Data records:
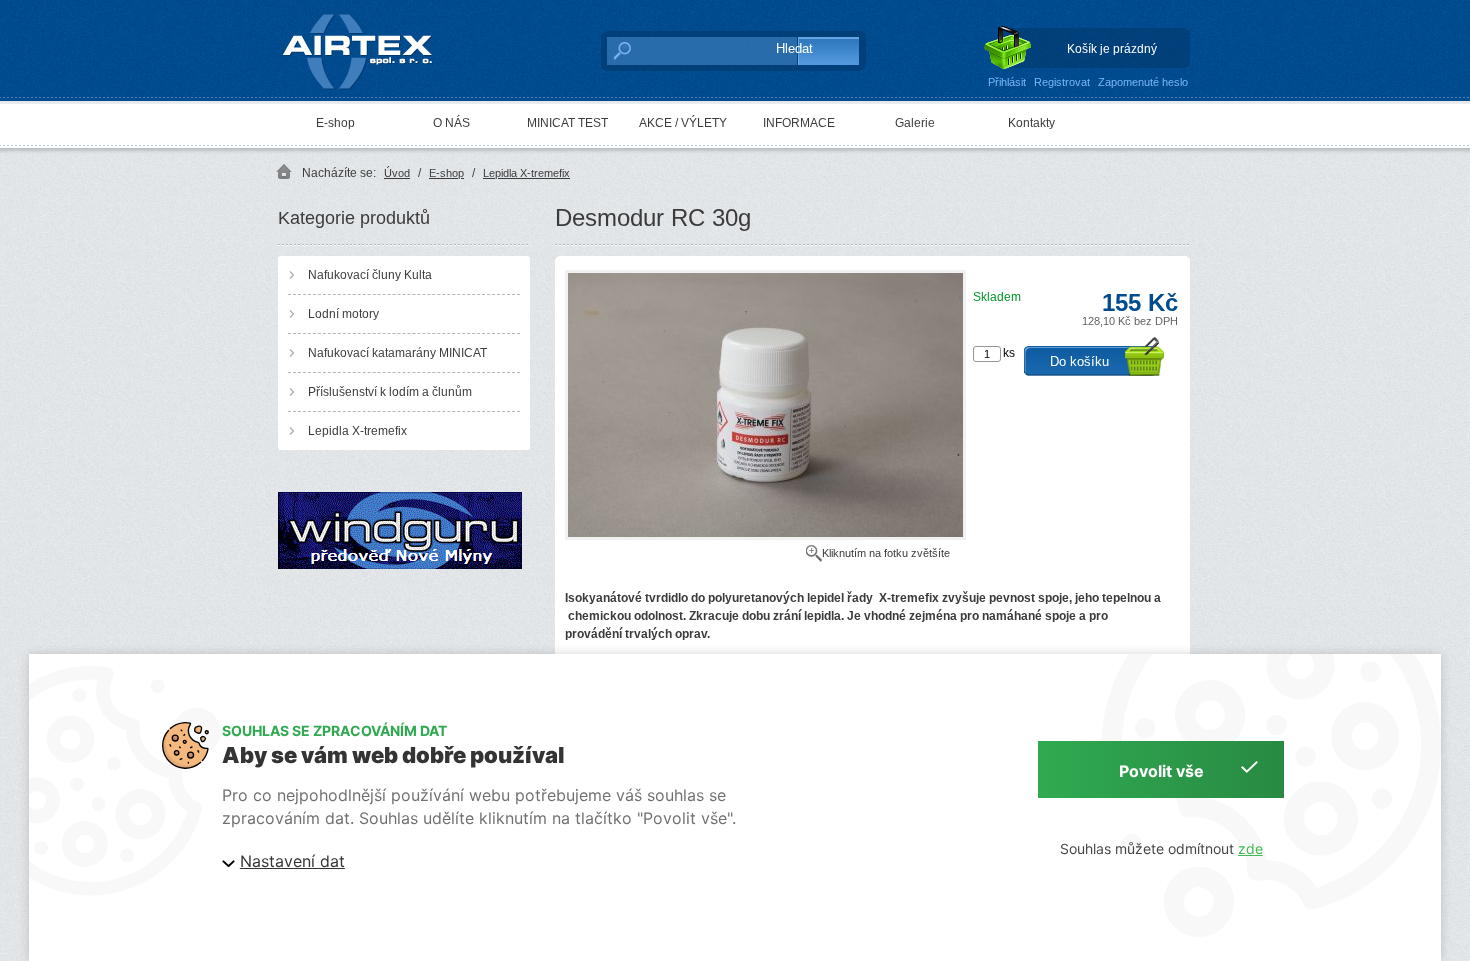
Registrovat (1062, 82)
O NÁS (451, 123)
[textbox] (680, 50)
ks (1009, 353)
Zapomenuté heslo (1143, 82)
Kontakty (1031, 123)
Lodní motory (343, 314)
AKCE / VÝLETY (683, 123)
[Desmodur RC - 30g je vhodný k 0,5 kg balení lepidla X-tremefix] (765, 536)
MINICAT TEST (567, 123)
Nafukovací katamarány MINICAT (397, 353)
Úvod (397, 173)
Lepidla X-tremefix (526, 173)
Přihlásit (1007, 82)
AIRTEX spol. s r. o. (371, 16)
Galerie (915, 123)
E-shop (335, 123)
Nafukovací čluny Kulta (370, 275)
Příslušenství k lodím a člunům (390, 392)
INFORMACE (799, 123)
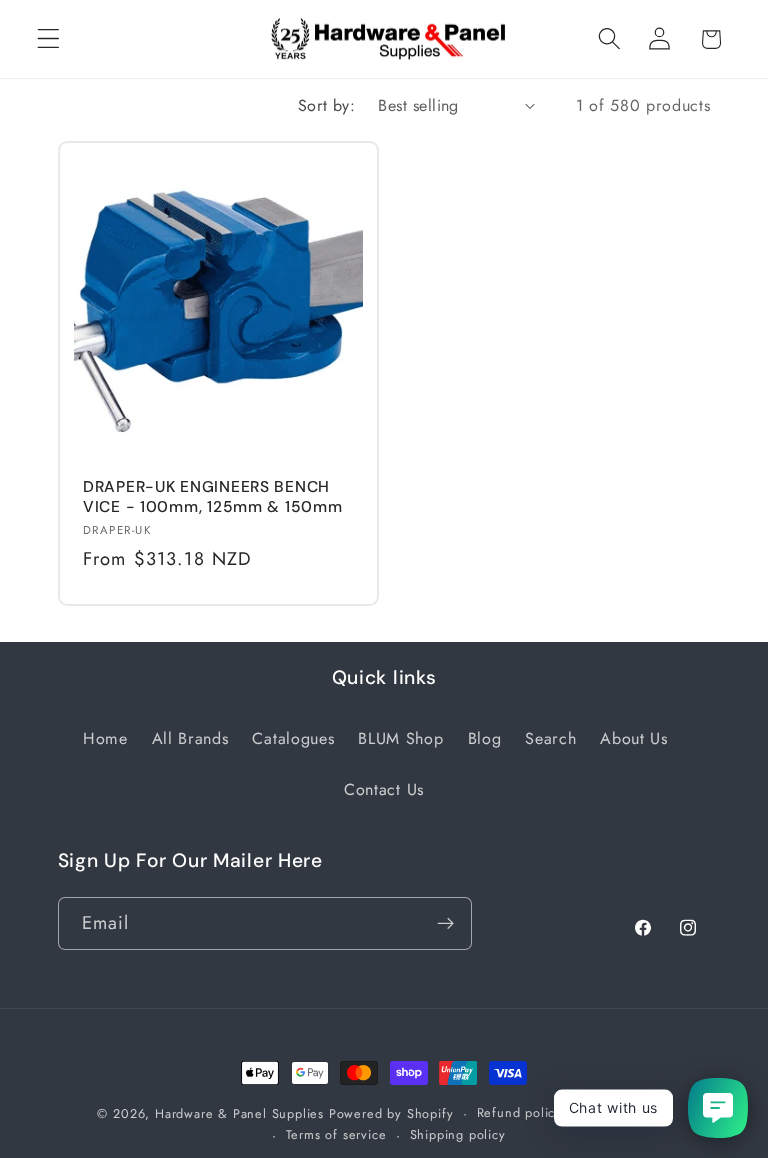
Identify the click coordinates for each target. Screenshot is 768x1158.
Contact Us (384, 789)
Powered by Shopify (391, 1113)
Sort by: (327, 105)
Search (550, 738)
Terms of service (336, 1134)
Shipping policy (458, 1134)
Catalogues (293, 738)
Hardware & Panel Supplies (239, 1113)
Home (105, 738)
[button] (48, 39)
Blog (485, 738)
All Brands (190, 738)
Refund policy (519, 1112)
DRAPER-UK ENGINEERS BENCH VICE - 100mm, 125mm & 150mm (212, 497)
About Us (634, 738)
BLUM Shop (400, 738)
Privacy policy (627, 1112)
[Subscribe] (445, 924)
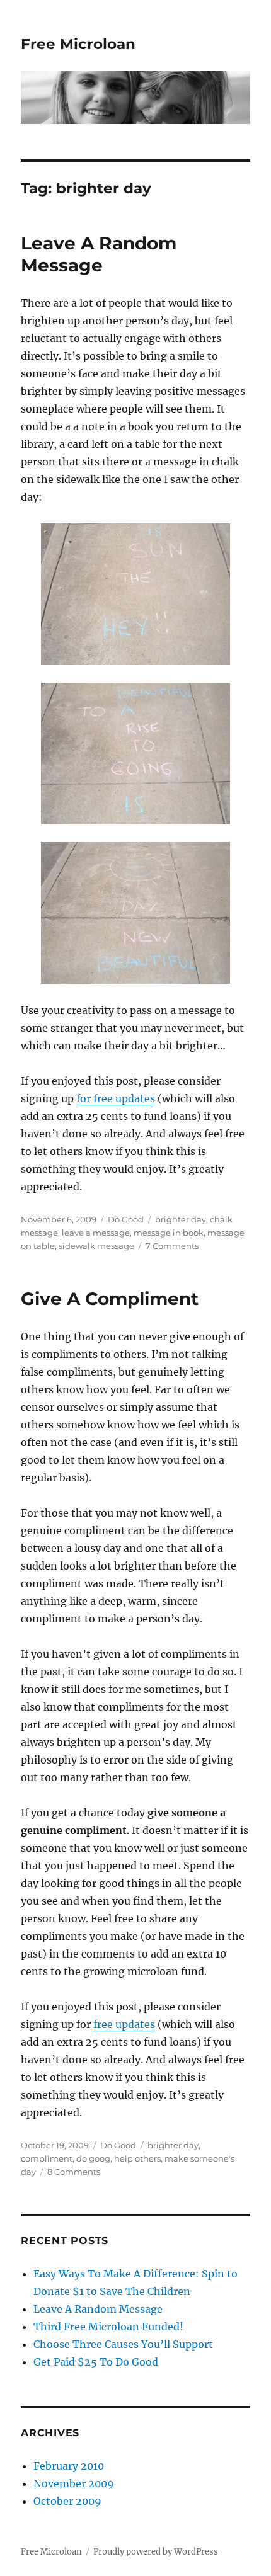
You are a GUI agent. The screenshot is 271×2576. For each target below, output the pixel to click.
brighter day (180, 1219)
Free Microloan (78, 44)
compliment (46, 2158)
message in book (169, 1233)
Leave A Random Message (98, 254)
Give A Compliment (110, 1298)
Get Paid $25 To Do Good (95, 2362)
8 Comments (73, 2172)
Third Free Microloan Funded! (108, 2326)
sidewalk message (96, 1246)
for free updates (115, 1098)
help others (137, 2158)
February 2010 (68, 2465)
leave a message (96, 1233)
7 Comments (172, 1246)
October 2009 (67, 2501)
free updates (124, 2024)
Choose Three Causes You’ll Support (123, 2344)
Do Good (126, 1219)
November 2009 (73, 2483)
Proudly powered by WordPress (155, 2551)
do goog (93, 2158)
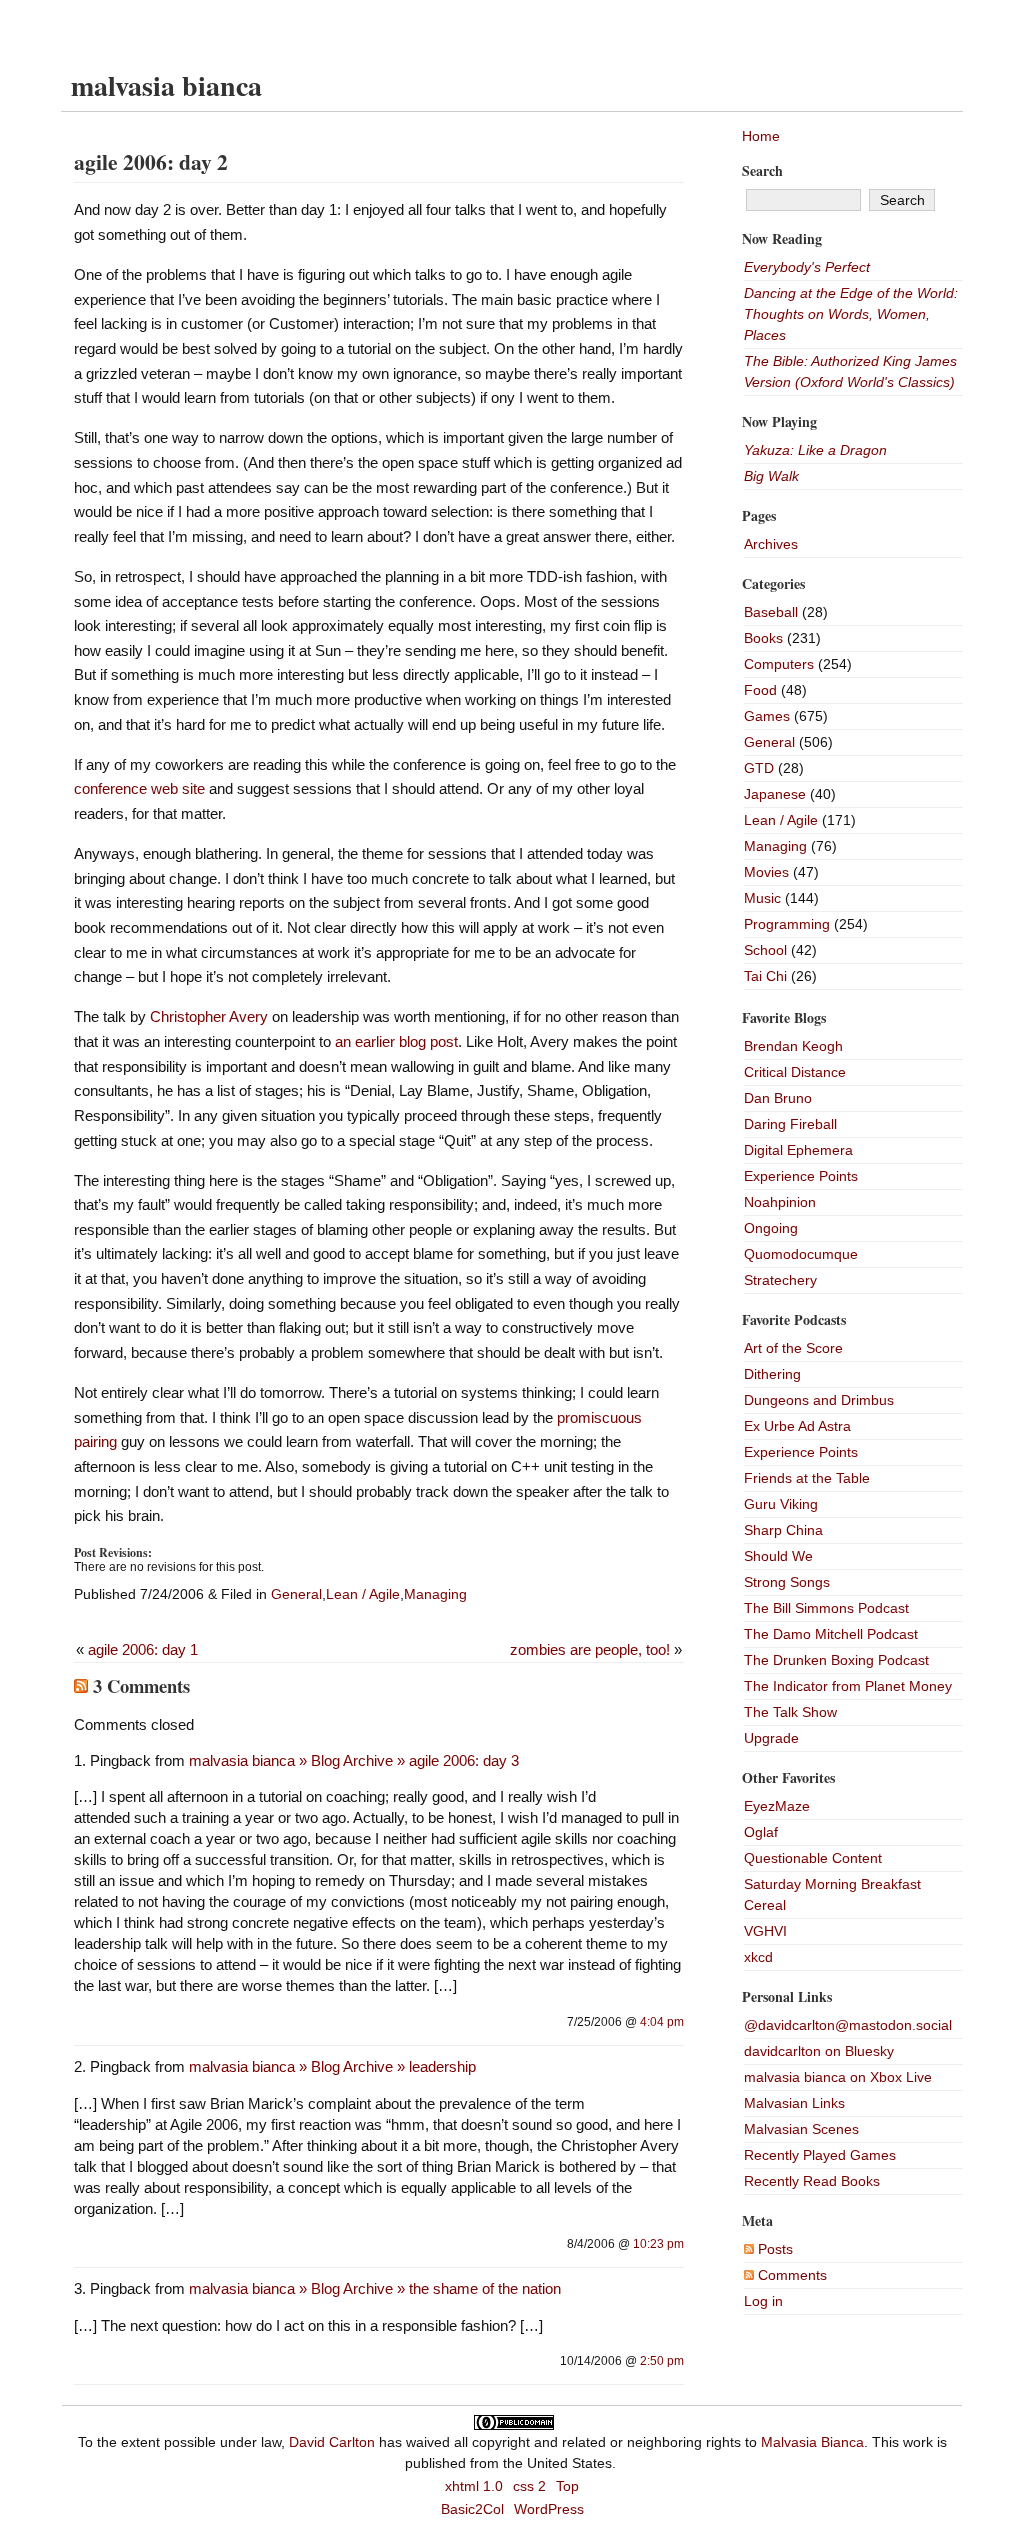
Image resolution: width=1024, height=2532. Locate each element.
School (765, 950)
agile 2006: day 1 (143, 1649)
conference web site (139, 788)
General (296, 1594)
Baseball (771, 612)
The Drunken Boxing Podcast (836, 1660)
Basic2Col (472, 2509)
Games (767, 716)
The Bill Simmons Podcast (826, 1608)
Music (762, 898)
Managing (435, 1594)
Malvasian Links (794, 2103)
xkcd (758, 1957)
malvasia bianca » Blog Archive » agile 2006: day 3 (354, 1760)
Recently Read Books (812, 2181)
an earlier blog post (396, 1041)
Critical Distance (795, 1072)
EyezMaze (777, 1806)
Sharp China (783, 1530)
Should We (778, 1556)
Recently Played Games (820, 2155)
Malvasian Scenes (801, 2129)
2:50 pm (662, 2361)
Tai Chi (765, 976)
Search (762, 170)
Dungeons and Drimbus (819, 1400)
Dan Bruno (778, 1098)
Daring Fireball (790, 1124)
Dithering (772, 1374)
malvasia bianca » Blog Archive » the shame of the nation (375, 2288)
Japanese (775, 794)
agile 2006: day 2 (151, 161)
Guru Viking (781, 1504)
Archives (771, 544)
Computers (779, 664)
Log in (763, 2301)
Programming (787, 924)
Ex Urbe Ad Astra (797, 1426)
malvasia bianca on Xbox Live (838, 2077)
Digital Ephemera (798, 1150)
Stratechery (780, 1280)
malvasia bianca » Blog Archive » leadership (332, 2066)
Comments (790, 2275)
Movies (766, 872)
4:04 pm (662, 2022)
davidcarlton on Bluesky (819, 2051)
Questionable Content (813, 1858)
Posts (773, 2249)
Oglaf (761, 1832)
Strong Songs (787, 1582)
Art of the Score (793, 1348)
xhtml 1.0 (474, 2486)
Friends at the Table (807, 1478)
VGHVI (765, 1931)
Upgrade (771, 1738)
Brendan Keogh (793, 1046)
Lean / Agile (363, 1594)
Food (760, 690)
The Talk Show (790, 1712)
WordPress (549, 2509)
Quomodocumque (801, 1254)
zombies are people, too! (590, 1649)
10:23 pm (658, 2244)
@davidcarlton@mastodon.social (848, 2025)
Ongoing (771, 1228)
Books (763, 638)
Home (761, 136)
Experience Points (801, 1176)
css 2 (529, 2486)
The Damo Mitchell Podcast (831, 1634)
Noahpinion (780, 1202)
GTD (759, 768)
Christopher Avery (209, 1016)
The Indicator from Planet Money (848, 1686)
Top (567, 2486)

What is being asked:
Skip the pictures and give the entries above again word for word.

Your response:
Registrovat (1062, 82)
O NÁS (451, 123)
[textbox] (680, 50)
ks (1009, 353)
Zapomenuté heslo (1143, 82)
Kontakty (1031, 123)
Lodní motory (343, 314)
AKCE / VÝLETY (683, 123)
[Desmodur RC - 30g je vhodný k 0,5 kg balení lepidla X-tremefix] (765, 536)
MINICAT TEST (567, 123)
Nafukovací katamarány MINICAT (397, 353)
Úvod (397, 173)
Lepidla X-tremefix (526, 173)
Přihlásit (1007, 82)
AIRTEX spol. s r. o. (371, 16)
Galerie (915, 123)
E-shop (335, 123)
Nafukovací čluny Kulta (370, 275)
Příslušenství k lodím a člunům (390, 392)
INFORMACE (799, 123)
Identify the click coordinates for each target. Screenshot is 768x1158.
Contact Us (384, 789)
Powered by Shopify (391, 1113)
Sort by: (327, 105)
Search (550, 738)
Terms of service (336, 1134)
Shipping policy (458, 1134)
Catalogues (293, 738)
Hardware & Panel Supplies (239, 1113)
Home (105, 738)
[button] (48, 39)
Blog (485, 738)
All Brands (190, 738)
Refund policy (519, 1112)
DRAPER-UK ENGINEERS BENCH VICE - 100mm, 125mm & 150mm (212, 497)
About Us (634, 738)
BLUM Shop (400, 738)
Privacy policy (627, 1112)
[Subscribe] (445, 924)
You are a GUI agent. The screenshot is 271×2576. For each target below, output the pixel to click.
brighter day (180, 1219)
Free Microloan (78, 44)
compliment (46, 2158)
message in book (169, 1233)
Leave A Random Message (98, 254)
Give A Compliment (110, 1298)
Get Paid $25 To Do Good (95, 2362)
8 Comments (73, 2172)
Third Free Microloan Funded! (108, 2326)
sidewalk message (96, 1246)
for free updates (115, 1098)
help others (137, 2158)
February 2010 (68, 2465)
leave a message (96, 1233)
7 Comments (172, 1246)
October 2009 (67, 2501)
free updates (124, 2024)
Choose Three Causes You’ll Support (123, 2344)
Do Good (126, 1219)
November 2009 (73, 2483)
Proudly powered by WordPress (155, 2551)
do goog (93, 2158)
Image resolution: width=1024, height=2532. Locate each element.
School (765, 950)
agile 2006: day 1 (143, 1649)
conference web site (139, 788)
General (296, 1594)
Baseball (771, 612)
The Drunken Boxing Podcast (836, 1660)
Basic2Col (472, 2509)
Games (767, 716)
The Bill Simmons Podcast (826, 1608)
Music (762, 898)
Managing (435, 1594)
Malvasian Links (794, 2103)
xkcd (758, 1957)
malvasia bianca » Blog Archive » agile 2006: day 3 (354, 1760)
Recently Read Books (812, 2181)
an earlier blog post (396, 1041)
Critical Distance (795, 1072)
EyezMaze (777, 1806)
Sharp China (783, 1530)
Should We (778, 1556)
Recently Played Games (820, 2155)
Malvasian Scenes (801, 2129)
2:50 pm (662, 2361)
Tai Chi (765, 976)
Search (762, 170)
Dungeons and Drimbus (819, 1400)
Dan Bruno (778, 1098)
Daring Fireball (790, 1124)
Dithering (772, 1374)
malvasia bianca » Blog Archive » the shame of the nation (375, 2288)
Japanese (775, 794)
agile 2006: day 2 (151, 161)
Guru Viking (781, 1504)
Archives (771, 544)
Computers (779, 664)
Log in (763, 2301)
Programming (787, 924)
Ex Urbe Ad Astra (797, 1426)
malvasia bianca on Xbox Live (838, 2077)
Digital Ephemera (798, 1150)
Stratechery (780, 1280)
malvasia bianca » Blog Archive » leadership (332, 2066)
Comments (790, 2275)
Movies (766, 872)
4:04 pm (662, 2022)
davidcarlton on Bluesky (819, 2051)
Questionable Content (813, 1858)
Posts (773, 2249)
Oglaf (761, 1832)
Strong Songs (787, 1582)
Art of the Score (793, 1348)
xhtml 1.0 (474, 2486)
Friends at the Table (807, 1478)
VGHVI (765, 1931)
Upgrade (771, 1738)
Brendan Keogh (793, 1046)
Lean / Agile (363, 1594)
Food (760, 690)
The Talk Show (790, 1712)
WordPress (549, 2509)
Quomodocumque (801, 1254)
zombies are people, too! (590, 1649)
10:23 pm (658, 2244)
@davidcarlton@mastodon.social (848, 2025)
Ongoing (771, 1228)
Books (763, 638)
Home (761, 136)
Experience Points (801, 1176)
css 2 (529, 2486)
The Damo Mitchell Podcast (831, 1634)
Noahpinion (780, 1202)
GTD (759, 768)
Christopher Avery (209, 1016)
The Indicator from Planet Money (848, 1686)
Top (567, 2486)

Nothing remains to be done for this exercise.